On 17 May 2013, the Council of Ministers approved the submission to the Parliament of the Organic Draft Bill for the Improvement in Educational Quality which includes a set of measures that improve the conditions for all pupils. Its implementation will entail a combined cost of 255 million Euros annually, part of which is co-financed with the European Social Fund corresponding to the period 2014-2020.

Significant progress has been made in relation to Roma students in accordance with the data from the National Roma Integration Strategy in Spain 2012-2020. The rates of school attendance in pre-school education have increased significantly, between 1994 and 2009, since there has been a rise of almost 30 percentage points of Roma children who have attended pre-school education prior to their compulsory schooling (87% in 2009). In primary education, the schooling of Roma children is practically standardised, but the presence of young Roma students in post-compulsory studies is still less frequent.

With the aim of structuring a family policy explicitly as a coherent set of standard measures, the Comprehensive Family Support Plan will be approved in 2014. Encouraging Positive Parenting, following Recommendation 19 (2006) of the Committee of Ministers of the Council of Europe of the Member States, is a strategic objective that the Ministry of Health, Social Services and Equality have been working on for years with the Spanish Federation of Municipalities and Provinces (FEMP) and a group of experts from different Spanish universities.

Child participation

The ultimate aim of II PENIA is the promotion of child participation. This includes measures such as “sports for everyone”, participation in towns, the development of play centres and socio-educational spaces and the promotion of voluntary work.

In relation to children's rights to participate in civil society, the growing number of towns recorded through the "Child Friendly Cities" programme which have child participation authorities or councils (12% of 8,144 towns) stands out.

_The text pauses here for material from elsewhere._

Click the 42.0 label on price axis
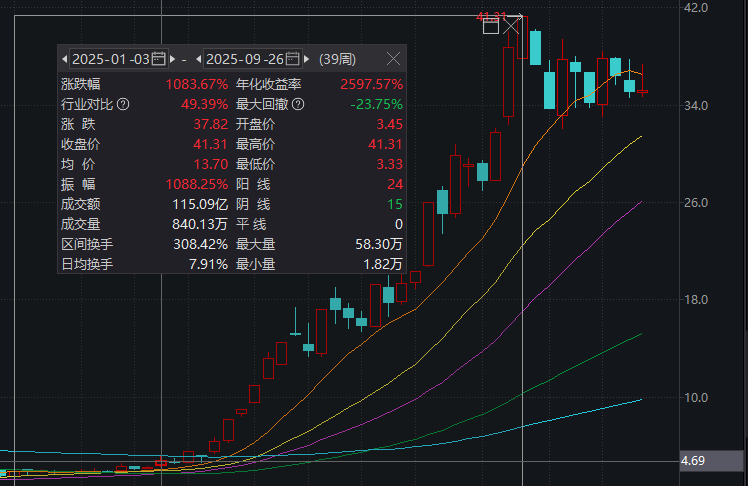Screen dimensions: 748x486 [695, 8]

In relation to the associative movement, 44% of children between 6 and 11 years claim to belong to a group or association, while 31% of children between 12 and 14 years claim the same thing. Currently, the educational field has the greatest amount of regulation, where high school students have clear participation methods through school councils.

Outlook

The family is a vital institution for social stability and cohesion, so, therefore, promotion and support to households with family dependants is one of the central ideas of social protection.  The future challenges for Spain shall be coupled with the development of the National Strategic Plan for Childhood and Adolescence (2013-2016), the approval of a Comprehensive Family Support Plan with developments in reconciliation and joint responsibility for the personal, family and working life.

In terms of inclusion and social protection, the approval in the next quarter of a National Action Plan for Social Inclusion 2013-2016 with the transverse aim of the fight against childhood poverty shall develop all the public administration measures with the strategic aim of active inclusion.

The information in the country profile was last updated in February 2014.

Child Friendly Cities (UNICEF)

This programme (http://childfriendlycities.org/) is an initiative of the Spanish Committee of UNICEF financed by the Ministry of Health, Social Services and Equality for 10 years. Its main aim is to drive the application of UNCRC in the field of Local Spanish Authorities. It also hopes to actively promote children's civil participation in municipal public life through Childhood Councils or forums created for this purpose. In addition, it promotes networking and facilitates the establishment of relationships between local governments and between those and other actors interested in the development of the UNCRC to share information and creative solutions. During this process, 62 Spanish cities have been recognised, which means 80 cities follow good practice in terms of children's rights and 180,000 annual visits to its web page. Currently, the Local Childhood and Youth Alliances (ALIA) have been developed within this framework as local implementation strategies where different programmes are possible aimed at promoting services from the perspective of well-being, equity and social collaboration in support of childhood.